Le Furet est un film plus tardif et l’un des derniers rôles de Jacques Villeret qui le produisit. Il incarne ici un personnage tout à fait ordinaire, serrurier de profession, qui exécute des contrats afin de pouvoir gagner les rangs de la mafia et avoir accès « aux belles blondes et au champagne ». A partir d’une trame de série noire, Mocky livre à nouveau une comédie-guérilla où un personnage commun, œuvrant de manière souterraine (le métro est un des décors principaux du film), devient le révélateur des turpitudes des puissants. Le film est sans doute un poil plus bâclé que les trois précédents mais il n’est pas moins réjouissant puisqu’on y retrouve Serrault et Lonsdale en ponte de la mafia, avec ce génie du travestissement et du cabotinage qui caractérise toute l’œuvre de Mocky. Encore une fois, les silhouettes sont des masques qui défilent dans un carnaval improbables (voir Karl Zéro et Dick Rivers en hommes de main plus ou moins couards des gangsters). Comme dans un carnaval, il y a retournement des rôles sociaux et le plus modeste devient celui qui mène le bal et qui dévoile le ridicule de l’organisation sociale hiérarchisée. Là encore, on retrouve le sens de l’humour macabre du cinéaste (la romance entre le flic et la médecin légiste), son goût pour les situations les plus rocambolesques et « les anomalies sexuelles de pointe » [Godin] (voir la manière dont Villeret honore son épouse tous les lundis selon un cérémonial assez désopilant).
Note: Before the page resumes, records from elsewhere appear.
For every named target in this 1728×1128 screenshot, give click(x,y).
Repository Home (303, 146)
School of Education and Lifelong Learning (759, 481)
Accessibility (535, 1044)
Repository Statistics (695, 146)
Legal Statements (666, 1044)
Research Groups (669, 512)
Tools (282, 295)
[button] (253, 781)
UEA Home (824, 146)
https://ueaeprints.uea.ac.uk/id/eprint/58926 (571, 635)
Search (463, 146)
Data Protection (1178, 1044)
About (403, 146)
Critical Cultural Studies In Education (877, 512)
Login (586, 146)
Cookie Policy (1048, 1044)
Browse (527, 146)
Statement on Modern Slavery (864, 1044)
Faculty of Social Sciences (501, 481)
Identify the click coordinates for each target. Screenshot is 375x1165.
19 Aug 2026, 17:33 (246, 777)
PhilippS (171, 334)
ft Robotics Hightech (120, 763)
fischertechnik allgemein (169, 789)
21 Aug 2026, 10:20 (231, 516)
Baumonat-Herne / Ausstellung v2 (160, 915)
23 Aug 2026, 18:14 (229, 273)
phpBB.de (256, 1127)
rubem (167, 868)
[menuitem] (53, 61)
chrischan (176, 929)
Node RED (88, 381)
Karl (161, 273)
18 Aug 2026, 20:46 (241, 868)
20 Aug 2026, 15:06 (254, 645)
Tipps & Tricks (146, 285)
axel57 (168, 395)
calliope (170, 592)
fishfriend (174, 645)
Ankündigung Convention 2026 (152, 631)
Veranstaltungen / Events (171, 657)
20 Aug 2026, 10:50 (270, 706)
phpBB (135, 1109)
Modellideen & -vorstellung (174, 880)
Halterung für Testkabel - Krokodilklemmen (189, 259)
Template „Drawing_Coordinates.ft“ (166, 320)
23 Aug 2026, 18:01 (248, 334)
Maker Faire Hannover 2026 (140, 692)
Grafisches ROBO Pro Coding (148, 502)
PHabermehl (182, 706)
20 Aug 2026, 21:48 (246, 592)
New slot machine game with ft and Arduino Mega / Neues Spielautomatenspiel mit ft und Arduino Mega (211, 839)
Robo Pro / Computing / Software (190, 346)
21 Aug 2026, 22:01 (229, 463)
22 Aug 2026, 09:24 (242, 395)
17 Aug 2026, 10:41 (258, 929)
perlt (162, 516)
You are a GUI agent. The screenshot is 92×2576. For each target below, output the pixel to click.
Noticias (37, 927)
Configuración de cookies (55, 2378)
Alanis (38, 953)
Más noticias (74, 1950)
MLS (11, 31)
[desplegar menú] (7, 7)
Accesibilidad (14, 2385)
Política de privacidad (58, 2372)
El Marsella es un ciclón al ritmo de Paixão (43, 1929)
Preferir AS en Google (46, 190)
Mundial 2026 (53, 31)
Si le cinéma de Mocky est si précieux, c’est qu’il fait toujours fi du « bon goût » et que sa verve destructrice ne prend pas la forme du rire mesquin et cynique. Jamais il ne prend de haut ses personnages clownesques mais nous plonge au cœur d’un monde qui mériterait d’être entièrement rebâti. Son goût pour le grotesque, les situations absurdes et les délires carnavalesques donnent à son cinéma une puissance et une singularité qui n’ont pas pris une ride. Et ces rééditions en DVD viennent nous le rappeler à point nommé…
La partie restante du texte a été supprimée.